Studies of neutron halos and skins
Halo nuclei probe some of the most urgent questions in nuclear physics. The classical example of a halo nucleus is 11Li where the two neutrons nearest the Fermi surface are weakly bound, so that their spatial wave functions are diffuse compared to stable nuclei. These properties are confirmed by a very small two-neutron separation energy and a large inclusive reaction cross section. Many of these details were revealed by experiments led by Canadian researchers and studying the details of halo nuclei remains an insightful pursuit with new experimental results continuing to challenge the most sophisticated ab-initio theories.
Tests of ab-initio theories in light- to medium-mass systems
Understanding the strong nuclear force binding the protons and neutrons to form the wide variety of complex nuclei in the Universe has been a century long challenge. The shell model is, in many ways, the standard model of low-energy nuclear structure. Phenomenological shell models with valence particles (or holes) coupled to an otherwise inert core have been successful at explaining a wide range of nuclear observables such as ground-state spins, parities, binding energies, and charge radii, and excited-state properties such as excitation energies. The desire is to obtain these descriptions from first principles, rather than using phenomenology. The chiral effective field theory enables a link for a description of the nuclear force connected with the theory of quantum chromodynamics but requires certain parameters that are not uniquely defined.
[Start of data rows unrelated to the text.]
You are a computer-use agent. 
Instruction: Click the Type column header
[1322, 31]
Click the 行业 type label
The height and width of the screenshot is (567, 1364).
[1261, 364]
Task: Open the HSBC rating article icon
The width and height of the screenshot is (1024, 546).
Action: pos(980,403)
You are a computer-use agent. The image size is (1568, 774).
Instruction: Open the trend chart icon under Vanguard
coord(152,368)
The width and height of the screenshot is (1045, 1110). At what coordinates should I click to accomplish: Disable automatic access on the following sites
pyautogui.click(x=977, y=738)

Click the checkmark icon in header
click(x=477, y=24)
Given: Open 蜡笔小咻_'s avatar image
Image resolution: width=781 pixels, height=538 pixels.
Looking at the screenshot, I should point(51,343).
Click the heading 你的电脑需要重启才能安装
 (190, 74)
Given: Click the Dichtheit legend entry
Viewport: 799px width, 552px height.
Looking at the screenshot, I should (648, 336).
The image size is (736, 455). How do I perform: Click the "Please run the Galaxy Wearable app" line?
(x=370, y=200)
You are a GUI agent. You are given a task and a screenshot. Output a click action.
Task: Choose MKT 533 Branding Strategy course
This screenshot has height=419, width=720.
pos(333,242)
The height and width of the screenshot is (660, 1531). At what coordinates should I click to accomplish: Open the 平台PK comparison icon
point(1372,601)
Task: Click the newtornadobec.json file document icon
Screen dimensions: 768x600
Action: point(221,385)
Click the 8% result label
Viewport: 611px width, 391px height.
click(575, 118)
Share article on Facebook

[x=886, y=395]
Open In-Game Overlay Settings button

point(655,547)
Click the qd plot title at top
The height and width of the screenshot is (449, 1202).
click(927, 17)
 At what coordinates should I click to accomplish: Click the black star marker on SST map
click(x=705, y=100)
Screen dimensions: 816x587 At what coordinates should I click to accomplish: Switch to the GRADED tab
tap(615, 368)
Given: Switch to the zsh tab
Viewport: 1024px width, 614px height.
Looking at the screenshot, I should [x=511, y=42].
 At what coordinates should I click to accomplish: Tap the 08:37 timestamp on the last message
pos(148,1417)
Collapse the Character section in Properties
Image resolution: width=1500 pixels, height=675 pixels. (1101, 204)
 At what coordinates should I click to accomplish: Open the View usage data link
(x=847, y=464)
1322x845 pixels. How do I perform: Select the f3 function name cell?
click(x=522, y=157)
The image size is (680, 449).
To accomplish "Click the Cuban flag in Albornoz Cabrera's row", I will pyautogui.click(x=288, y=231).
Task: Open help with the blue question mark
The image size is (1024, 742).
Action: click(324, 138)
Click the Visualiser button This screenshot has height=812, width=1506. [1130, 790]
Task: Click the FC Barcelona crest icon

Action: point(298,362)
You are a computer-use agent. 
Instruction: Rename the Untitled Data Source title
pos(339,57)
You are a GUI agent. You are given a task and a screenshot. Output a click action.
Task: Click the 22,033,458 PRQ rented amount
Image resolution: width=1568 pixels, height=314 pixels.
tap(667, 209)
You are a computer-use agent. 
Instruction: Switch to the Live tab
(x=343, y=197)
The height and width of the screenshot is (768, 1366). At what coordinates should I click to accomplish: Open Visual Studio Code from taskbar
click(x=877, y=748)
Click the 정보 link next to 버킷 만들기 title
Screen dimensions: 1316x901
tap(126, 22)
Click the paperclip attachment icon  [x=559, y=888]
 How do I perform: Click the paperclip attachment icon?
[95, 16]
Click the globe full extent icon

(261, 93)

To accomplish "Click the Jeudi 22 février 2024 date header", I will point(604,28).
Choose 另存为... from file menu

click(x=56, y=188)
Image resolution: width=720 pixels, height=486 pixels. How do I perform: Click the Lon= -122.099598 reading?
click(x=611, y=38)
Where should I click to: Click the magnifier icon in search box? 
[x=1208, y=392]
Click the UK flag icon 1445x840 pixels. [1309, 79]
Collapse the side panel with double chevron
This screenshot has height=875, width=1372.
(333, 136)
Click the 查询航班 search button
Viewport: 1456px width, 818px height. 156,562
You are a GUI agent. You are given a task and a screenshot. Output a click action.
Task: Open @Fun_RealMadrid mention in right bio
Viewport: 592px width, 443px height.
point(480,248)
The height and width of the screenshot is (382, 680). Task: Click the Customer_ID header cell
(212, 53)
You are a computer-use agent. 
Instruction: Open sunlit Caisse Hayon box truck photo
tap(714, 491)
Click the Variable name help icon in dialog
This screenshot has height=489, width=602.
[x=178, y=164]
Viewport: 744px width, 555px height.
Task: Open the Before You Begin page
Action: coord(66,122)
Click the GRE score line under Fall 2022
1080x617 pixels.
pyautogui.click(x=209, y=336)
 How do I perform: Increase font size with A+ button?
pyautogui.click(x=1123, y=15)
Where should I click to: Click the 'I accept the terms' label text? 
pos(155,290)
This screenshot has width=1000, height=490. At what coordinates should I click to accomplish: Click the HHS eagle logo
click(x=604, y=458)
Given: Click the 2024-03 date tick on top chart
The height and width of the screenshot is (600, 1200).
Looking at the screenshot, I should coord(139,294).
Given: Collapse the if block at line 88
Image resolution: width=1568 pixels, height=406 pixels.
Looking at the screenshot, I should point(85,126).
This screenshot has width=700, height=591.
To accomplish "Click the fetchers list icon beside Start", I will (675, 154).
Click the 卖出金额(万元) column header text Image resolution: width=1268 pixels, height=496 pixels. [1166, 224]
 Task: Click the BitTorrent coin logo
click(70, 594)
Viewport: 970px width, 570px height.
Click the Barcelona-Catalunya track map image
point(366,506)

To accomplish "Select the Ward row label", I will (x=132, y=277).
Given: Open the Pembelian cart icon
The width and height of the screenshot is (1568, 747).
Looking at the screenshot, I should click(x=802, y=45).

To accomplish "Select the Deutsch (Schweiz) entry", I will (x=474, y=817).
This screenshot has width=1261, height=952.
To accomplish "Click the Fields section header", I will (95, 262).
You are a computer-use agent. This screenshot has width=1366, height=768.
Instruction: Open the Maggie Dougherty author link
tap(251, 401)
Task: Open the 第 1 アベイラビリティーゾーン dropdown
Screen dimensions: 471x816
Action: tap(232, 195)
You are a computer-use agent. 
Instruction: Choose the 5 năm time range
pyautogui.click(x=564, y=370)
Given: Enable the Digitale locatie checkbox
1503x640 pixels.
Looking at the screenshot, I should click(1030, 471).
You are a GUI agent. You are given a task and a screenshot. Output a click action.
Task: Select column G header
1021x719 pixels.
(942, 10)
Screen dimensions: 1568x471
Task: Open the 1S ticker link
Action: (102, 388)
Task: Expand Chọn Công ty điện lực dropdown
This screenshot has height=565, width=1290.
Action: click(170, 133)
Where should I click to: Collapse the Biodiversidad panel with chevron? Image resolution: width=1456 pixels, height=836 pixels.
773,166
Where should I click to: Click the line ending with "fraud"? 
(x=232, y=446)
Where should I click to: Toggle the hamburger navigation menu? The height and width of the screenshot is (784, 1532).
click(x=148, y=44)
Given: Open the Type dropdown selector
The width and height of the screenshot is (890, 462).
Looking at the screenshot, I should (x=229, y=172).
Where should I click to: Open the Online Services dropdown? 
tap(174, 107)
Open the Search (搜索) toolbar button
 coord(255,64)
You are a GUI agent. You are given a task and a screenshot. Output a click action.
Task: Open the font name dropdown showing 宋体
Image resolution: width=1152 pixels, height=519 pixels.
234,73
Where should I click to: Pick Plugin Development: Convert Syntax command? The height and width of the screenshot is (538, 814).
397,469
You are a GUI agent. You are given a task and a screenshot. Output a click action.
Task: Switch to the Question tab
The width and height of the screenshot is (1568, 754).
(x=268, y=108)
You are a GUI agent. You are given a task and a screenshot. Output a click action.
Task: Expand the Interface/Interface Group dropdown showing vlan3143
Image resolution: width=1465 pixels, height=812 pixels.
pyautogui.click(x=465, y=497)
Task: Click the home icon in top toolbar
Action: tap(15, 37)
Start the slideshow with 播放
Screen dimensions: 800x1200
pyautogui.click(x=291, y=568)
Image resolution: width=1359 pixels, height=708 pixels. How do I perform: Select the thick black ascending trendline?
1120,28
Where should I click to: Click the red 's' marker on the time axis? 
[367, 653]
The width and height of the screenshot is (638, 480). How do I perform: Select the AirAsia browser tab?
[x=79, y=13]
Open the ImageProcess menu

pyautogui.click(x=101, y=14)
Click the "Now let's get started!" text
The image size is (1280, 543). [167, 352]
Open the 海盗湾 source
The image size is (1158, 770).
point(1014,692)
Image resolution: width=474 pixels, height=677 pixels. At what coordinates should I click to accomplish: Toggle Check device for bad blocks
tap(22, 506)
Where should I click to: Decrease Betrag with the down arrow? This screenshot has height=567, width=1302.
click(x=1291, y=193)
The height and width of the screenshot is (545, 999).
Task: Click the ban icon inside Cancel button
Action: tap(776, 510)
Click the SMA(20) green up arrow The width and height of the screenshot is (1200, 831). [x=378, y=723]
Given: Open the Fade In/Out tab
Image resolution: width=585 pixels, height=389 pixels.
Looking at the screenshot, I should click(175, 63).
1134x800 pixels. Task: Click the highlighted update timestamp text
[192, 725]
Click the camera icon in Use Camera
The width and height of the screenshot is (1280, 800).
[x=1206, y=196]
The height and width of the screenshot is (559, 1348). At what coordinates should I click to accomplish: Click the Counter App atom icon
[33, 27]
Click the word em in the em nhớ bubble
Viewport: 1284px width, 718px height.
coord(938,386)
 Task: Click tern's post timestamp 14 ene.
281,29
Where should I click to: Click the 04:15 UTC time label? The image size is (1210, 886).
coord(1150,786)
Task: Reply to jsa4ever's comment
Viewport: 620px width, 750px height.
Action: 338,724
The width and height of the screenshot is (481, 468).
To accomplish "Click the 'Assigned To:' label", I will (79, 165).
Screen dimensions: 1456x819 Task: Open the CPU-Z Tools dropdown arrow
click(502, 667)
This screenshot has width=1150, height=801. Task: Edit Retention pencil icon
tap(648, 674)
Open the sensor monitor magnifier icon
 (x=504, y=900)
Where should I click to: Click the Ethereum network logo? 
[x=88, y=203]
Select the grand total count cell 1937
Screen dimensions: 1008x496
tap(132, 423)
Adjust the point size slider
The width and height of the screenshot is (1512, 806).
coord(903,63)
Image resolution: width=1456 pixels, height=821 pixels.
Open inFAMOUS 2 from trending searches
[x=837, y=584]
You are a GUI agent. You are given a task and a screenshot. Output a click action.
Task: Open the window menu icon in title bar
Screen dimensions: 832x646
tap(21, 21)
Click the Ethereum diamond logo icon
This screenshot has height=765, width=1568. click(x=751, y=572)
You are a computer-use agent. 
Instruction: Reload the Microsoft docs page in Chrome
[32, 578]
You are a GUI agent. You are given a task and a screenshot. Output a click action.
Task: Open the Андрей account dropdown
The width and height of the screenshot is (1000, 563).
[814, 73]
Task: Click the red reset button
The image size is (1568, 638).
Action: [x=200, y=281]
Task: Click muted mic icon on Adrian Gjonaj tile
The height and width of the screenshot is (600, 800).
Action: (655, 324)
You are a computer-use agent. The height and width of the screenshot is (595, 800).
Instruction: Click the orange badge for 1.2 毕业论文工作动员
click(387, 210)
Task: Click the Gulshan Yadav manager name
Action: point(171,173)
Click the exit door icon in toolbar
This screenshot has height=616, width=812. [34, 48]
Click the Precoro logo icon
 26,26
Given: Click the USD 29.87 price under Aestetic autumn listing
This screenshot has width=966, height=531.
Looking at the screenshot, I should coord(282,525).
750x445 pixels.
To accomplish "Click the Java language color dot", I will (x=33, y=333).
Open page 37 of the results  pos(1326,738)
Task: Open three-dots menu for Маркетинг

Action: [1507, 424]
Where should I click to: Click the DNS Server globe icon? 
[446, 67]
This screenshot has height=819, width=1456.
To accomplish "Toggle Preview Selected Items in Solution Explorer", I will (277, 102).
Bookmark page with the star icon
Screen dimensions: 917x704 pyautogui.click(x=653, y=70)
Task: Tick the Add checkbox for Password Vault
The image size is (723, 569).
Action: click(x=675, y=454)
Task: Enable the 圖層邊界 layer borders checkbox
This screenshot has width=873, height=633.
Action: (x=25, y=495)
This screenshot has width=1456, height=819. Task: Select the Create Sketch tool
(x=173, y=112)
Strategic measurements of certain nuclear properties are necessary in order to refine the theory.
Evolution of nuclear shell structure
In the last decade, a significant fraction of the research programs at radioactive ion beam facilities has been driven by the observation that the traditional nuclear shell gaps, or 'magic numbers', are modified in light neutron-rich nuclei and new shell gaps such as N=16 and 32 appear with large neutron excess. First indications of this evolution of nuclear shell structure came from anomalies in the masses of neutron-rich Na and Mg isotopes and subsequent data on excitation energies, transition strengths and spectroscopic factors have confirmed the picture of a weakening of the N=20 shell gap and the generation of a so-called 'island of inversion' around 32Mg in which deformed configurations involving 2p-2h and 4p-4h excitations across the shell gap become the ground state. The evolution of the sub-shell gap at N=34 established in neutron-rich 54Ca remains the subject of intense study, while strong deformation of 64Cr has been interpreted in terms of the disappearance of the harmonic oscillator (sub-)shell gap at N=40 in neutron-rich nuclei. From the theoretical perspective, the microscopic origins of the evolution of shell structure in light and intermediate mass nuclei has been linked to shifts of the effective single-particle energies associated with the central, tensor, and three-nucleon (3N) components of the monopole interaction between valence nucleons, while modifications of the spin-orbit interaction, pairing correlations, and coupling to continuum states have all been discussed in the context of shell structure evolution in heavy nuclei approaching the neutron dripline.
Studies of nuclear collectivity, shape coexistence, and shape transitions
A key question in nuclear physics is how simple patterns emerge in complex nuclei. To put this another way, how do macroscopic behaviours manifest themselves from the microscopic proton and neutron interactions. In reality, it is a complex combination of excitation modes that is typically observed in nuclei and, with very similar excitation energy scales, it is often difficult to disentangle the coupled excitation modes. Many collective phenomena cannot yet be predicted from the microscopic interactions of the individual nucleons, but theoretical developments towards this ultimate goal are advancing quickly. Experimental studies are essential to elucidate the nature of excitation modes and drive theoretical advancements. A number of important contributions have been made from experiments performed at TRIUMF-ISAC.